By contrast, the Account Managers typically have the best, most accurate, and complete customer contact information. They often hoard that information, however, for tighter control over the customer relationship, rendering the company dependent on them for surveying or interviewing customers. The Account Managers are the solution to this challenge, but they also present other problems in that they sometimes want to control the data collection process by either deciding which of their customers can be contacted or even wanting to conduct the surveys themselves. This is like the fox installing the security for the henhouse in terms of the implications for the reliability of the sample and data.

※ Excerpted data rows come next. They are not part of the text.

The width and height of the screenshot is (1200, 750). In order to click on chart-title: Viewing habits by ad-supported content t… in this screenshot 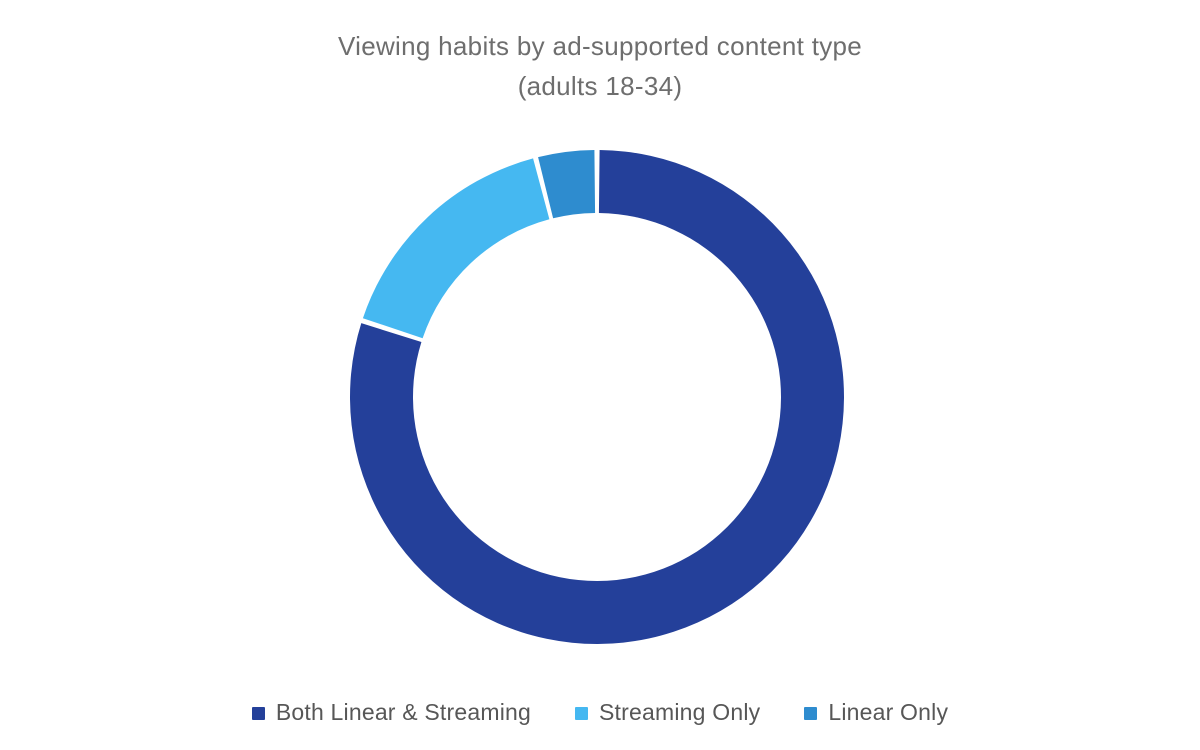, I will do `click(600, 46)`.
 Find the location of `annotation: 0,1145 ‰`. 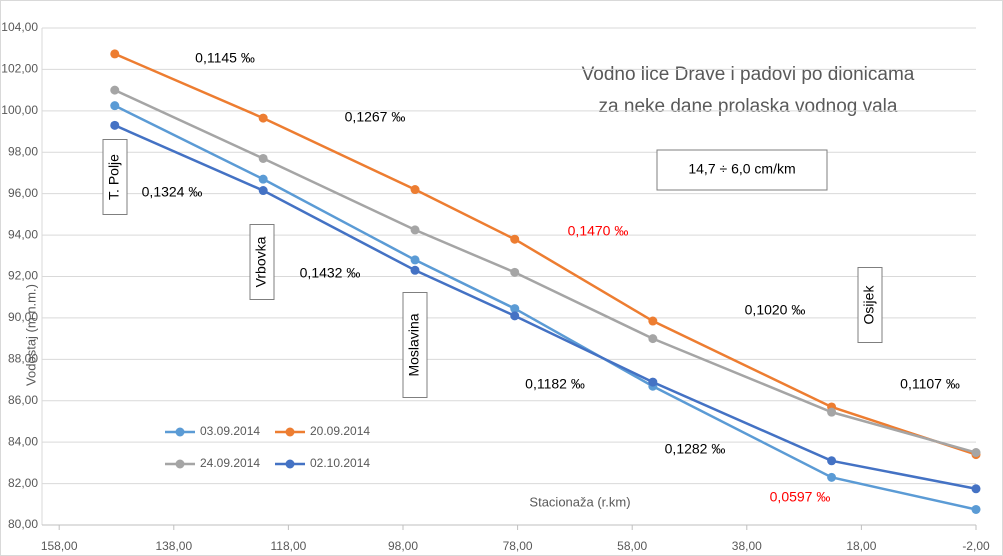

annotation: 0,1145 ‰ is located at coordinates (225, 58).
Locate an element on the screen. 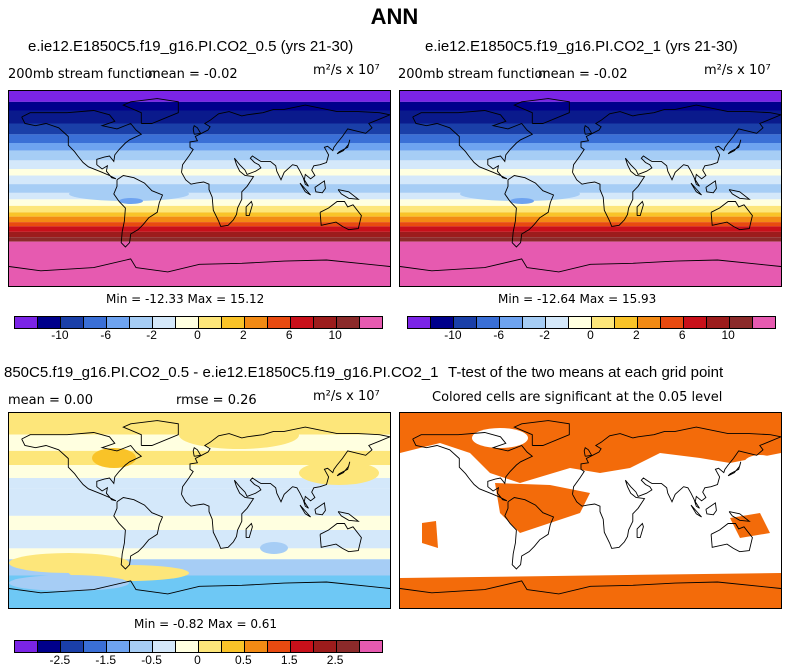 Image resolution: width=789 pixels, height=670 pixels. colorbar-tick-label: 0 is located at coordinates (198, 335).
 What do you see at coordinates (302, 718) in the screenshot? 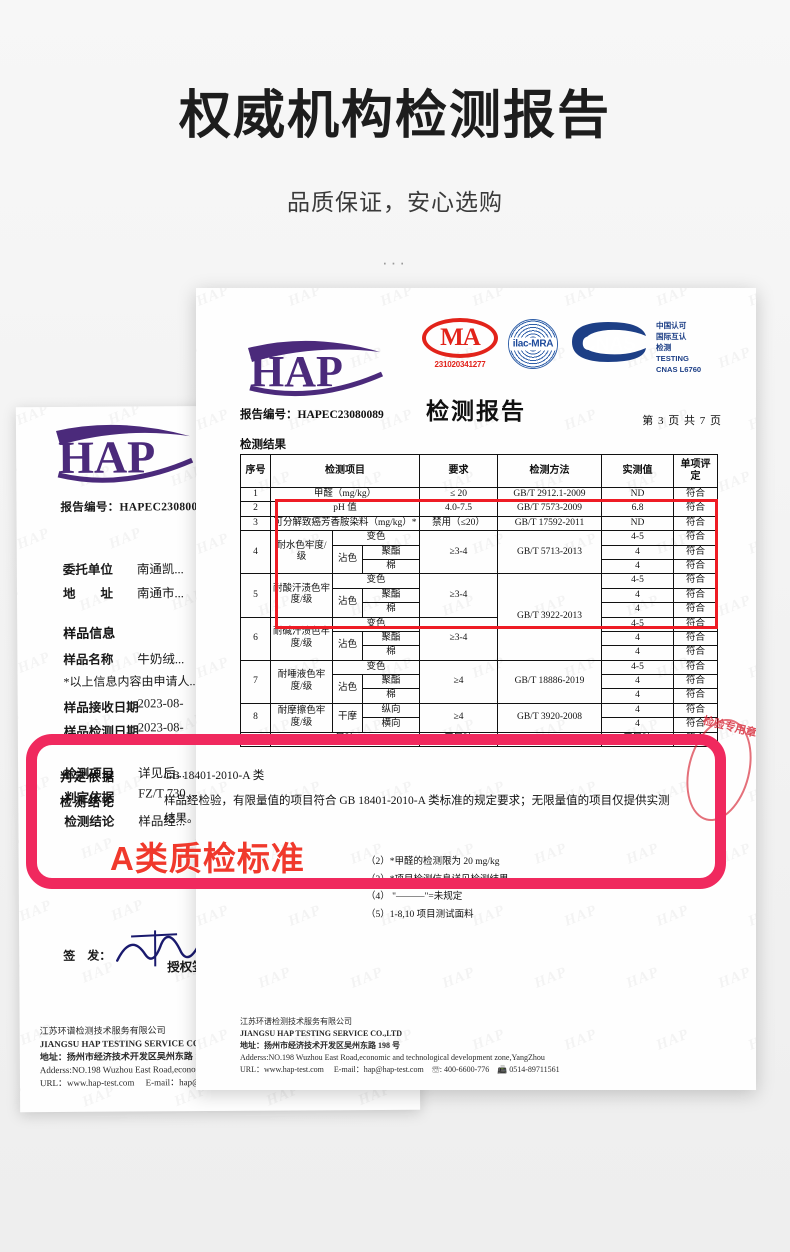
I see `cell-item: 耐摩擦色牢度/级` at bounding box center [302, 718].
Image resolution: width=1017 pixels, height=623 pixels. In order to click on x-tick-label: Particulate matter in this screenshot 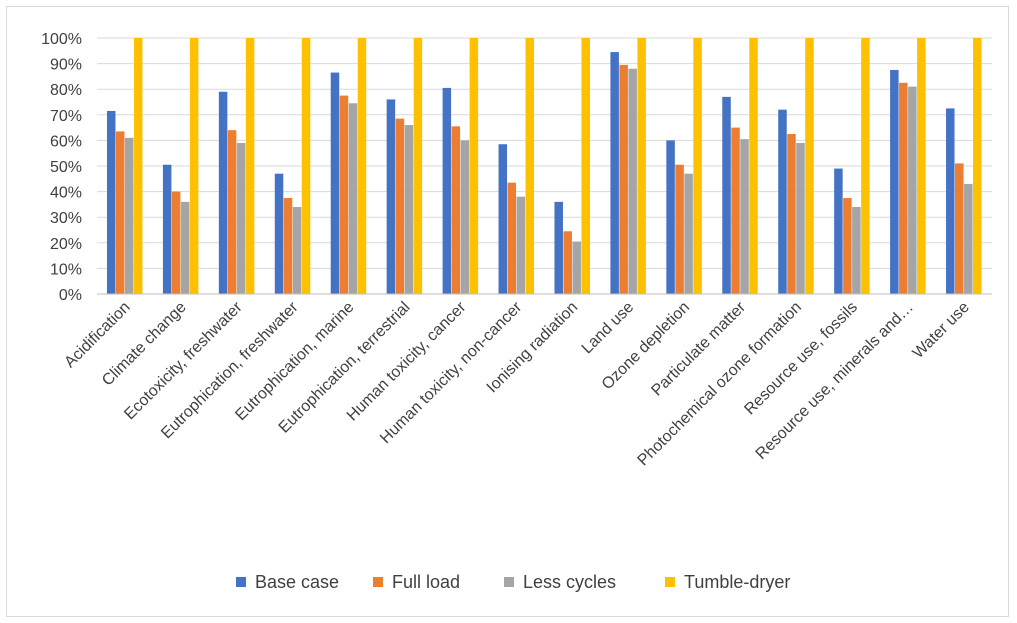, I will do `click(698, 348)`.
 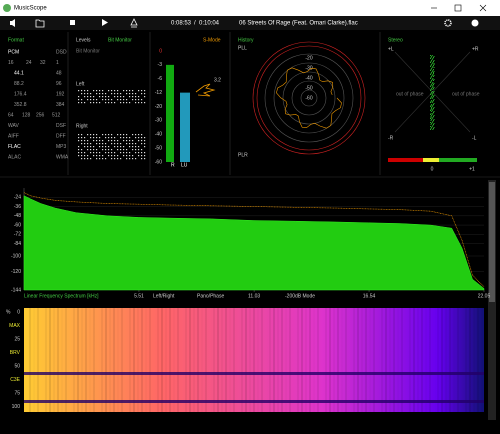 I want to click on play-button, so click(x=105, y=22).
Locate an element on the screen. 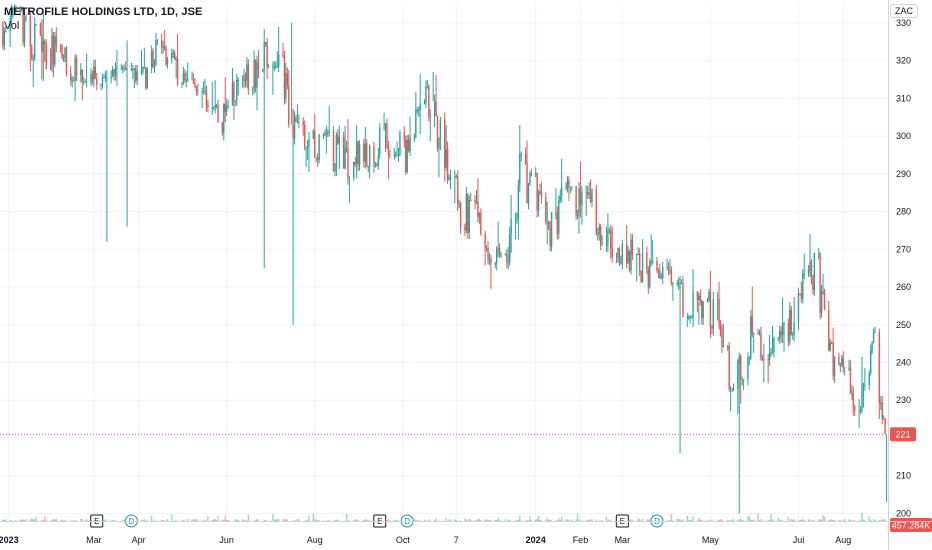 This screenshot has width=932, height=550. price-tick-label: 250 is located at coordinates (904, 325).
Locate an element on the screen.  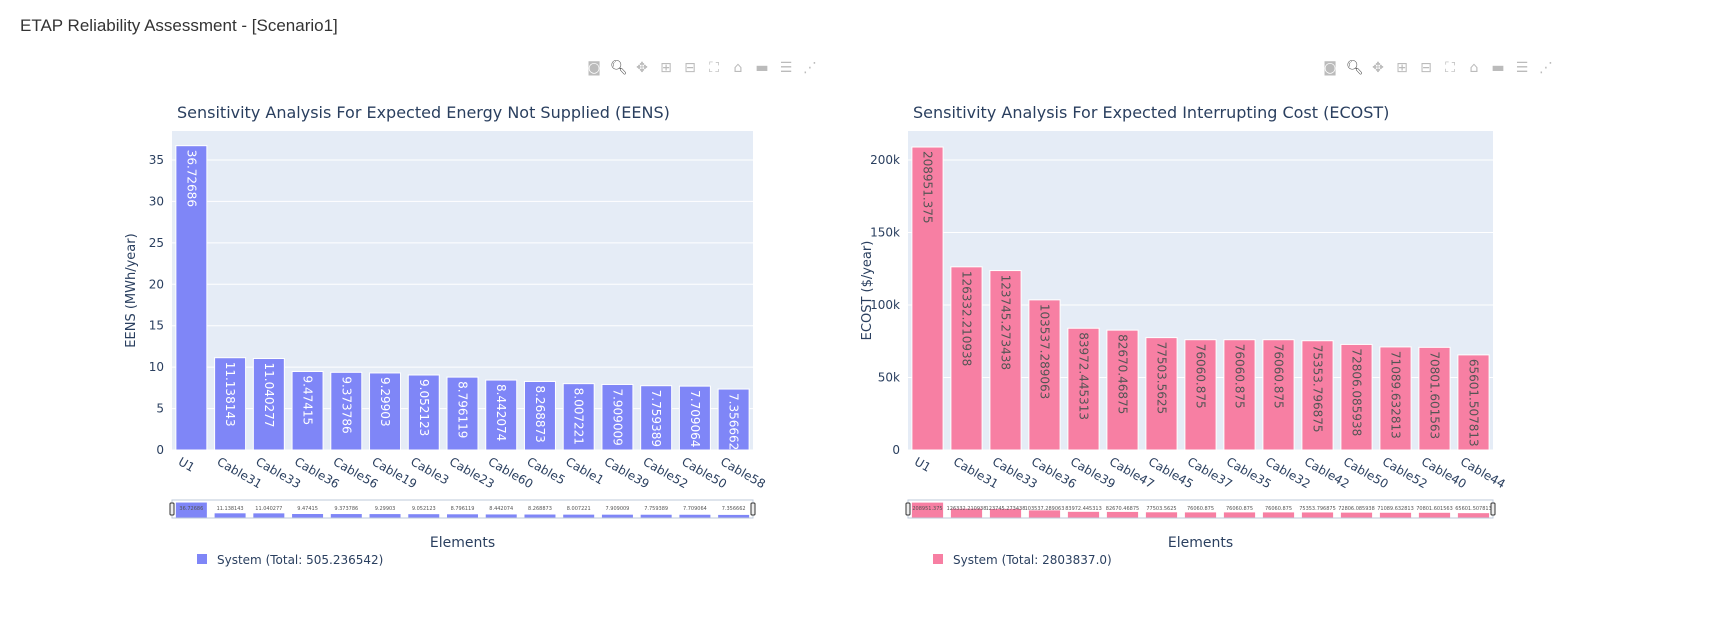
legend-item: System (Total: 2803837.0) is located at coordinates (1032, 560).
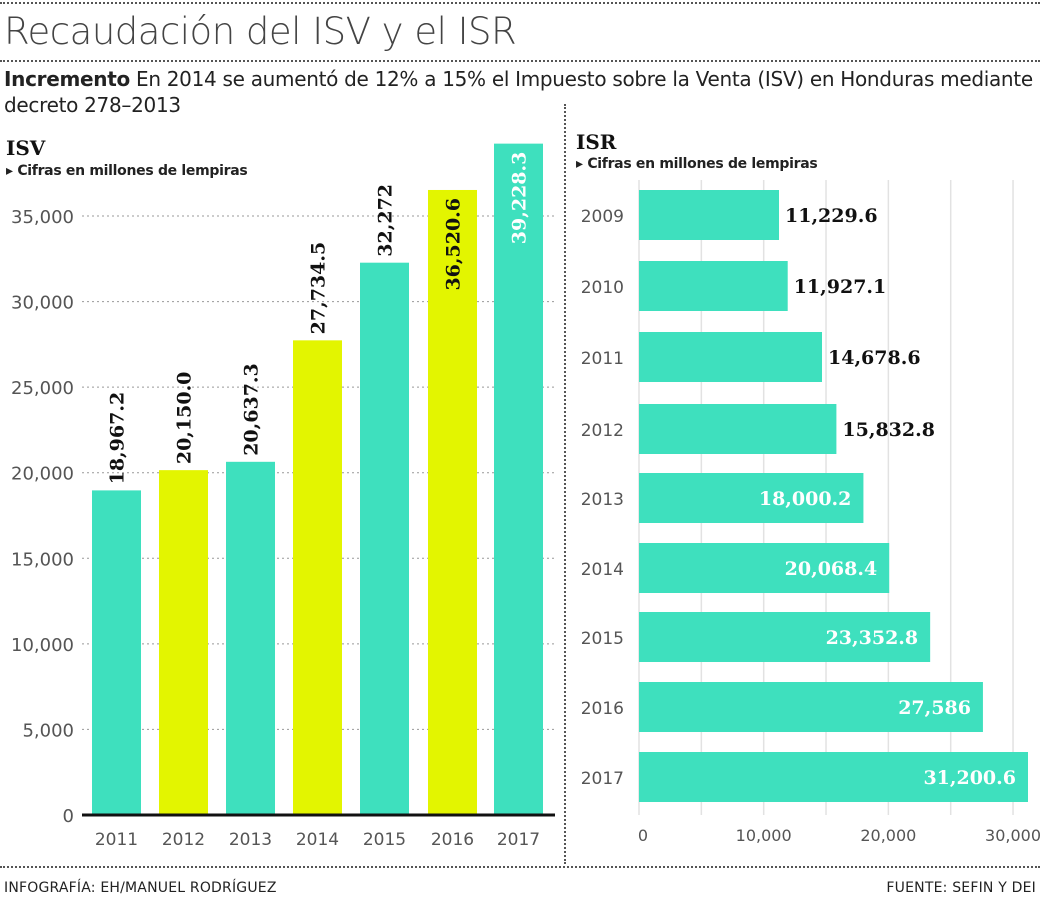 This screenshot has width=1040, height=900. I want to click on isv-value-label: 32,272, so click(386, 220).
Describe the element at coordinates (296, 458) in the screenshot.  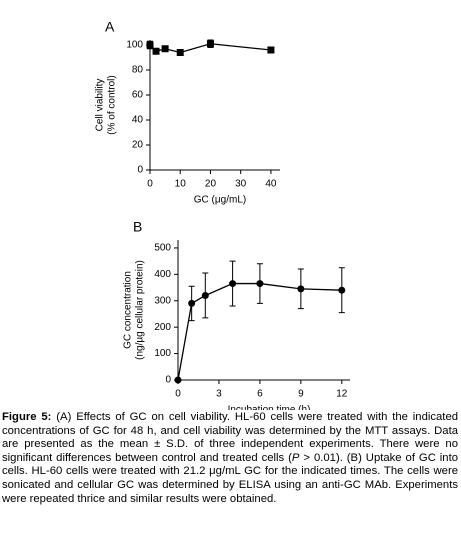
I see `caption-text: P` at that location.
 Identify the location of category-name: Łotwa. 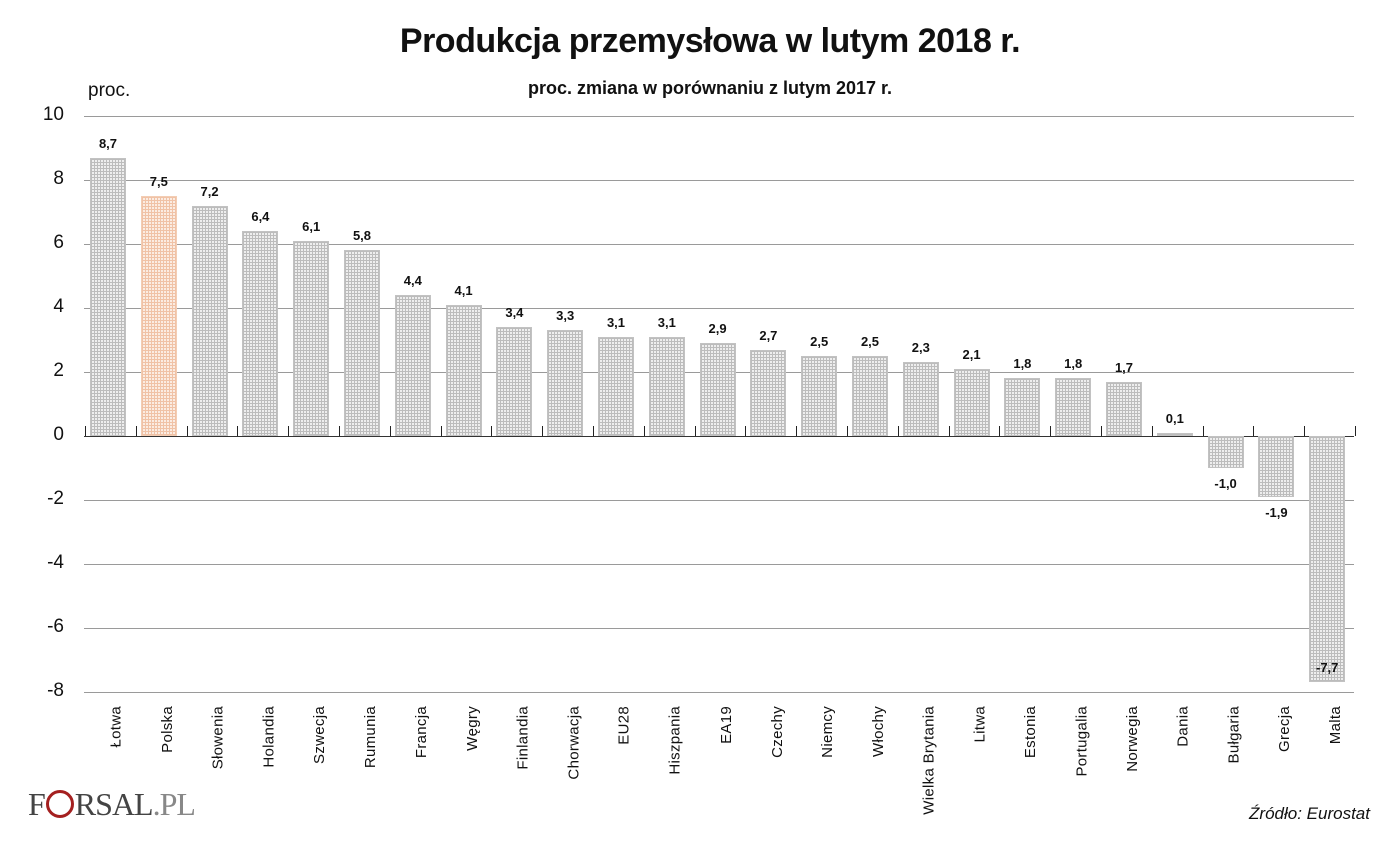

The B2B Sampling Challenge
What could be less sexy than talking about sample? Therein, however, is the core of the challenge: not enough sample, inadequate/inconsistent contact information, hard-to-reach people, poor response rates, and lack of clarity regarding potentially complex customer decision-making processes that define who are the best people to address which issues.
Knowing the population that the sample represents (and doesn’t represent) is critical to understanding how to use (and not use) the data that is collected and its statistical reliability. In many instances, moreover, it is the change over time that is more important than the data at any specific point in time. Any meaningful comparison between time 1 and time 2, however, is totally dependent upon the comparability of the samples at time 1 and time 2. If the samples aren’t comparable, there is zero validity in comparing the data over time.
Managing the Challenge
The most important step is building and maintaining a comprehensive CRM system that can be used as the ground truth for defining the customer population and identifying all the relevant contacts – and their contact information. This requires more than the CRM platform; it necessitates establishing and enforcing policies regarding maintenance and building a culture that recognizes the value of keeping CRM records current and reinforces that behavior on the part of the Account Managers and all customer facing employees. While the description of what needs to be done sounds easy, this is quite a big lift for many firms, regardless of their size. (I did work with a Fortune 50 tech firm that was largely held captive by their account people and did not have this system in place.)
Even if the firm has a great CRM, the problems of a small, heterogeneous customer base, gatekeepers, complex decision-making, and low response rates remain endemic to B2B. Companies should be parsimonious in the frequency of data collection and the length of their surveys, target requests efficiently, use engaging feedback tools, etc. But there are no silver bullets for the underlying challenges. Those issues cannot be solved by soliciting feedback more often, using rolling averages, or simply adding together dissimilar groups.
While it might seem anticlimactic, the most important strategies are to:
- understand very clearly the sample population(s) from which you are collecting feedback,
- make every effort to replicate those populations for comparability over time,
- analyze and project the findings back only upon the population it represents, and
- recognize any statistical limitations of the data.
Use qualitative approaches where the quant simply won’t work or the qual is better suited. Sample in alignment with how the company goes to market to maximize the value and utility of the feedback. Appreciate the value of account-level feedback for use in managing accounts, even if you can’t aggregate the data across accounts.
The B2B measurement conundrum, in other words, isn’t solved, it’s managed.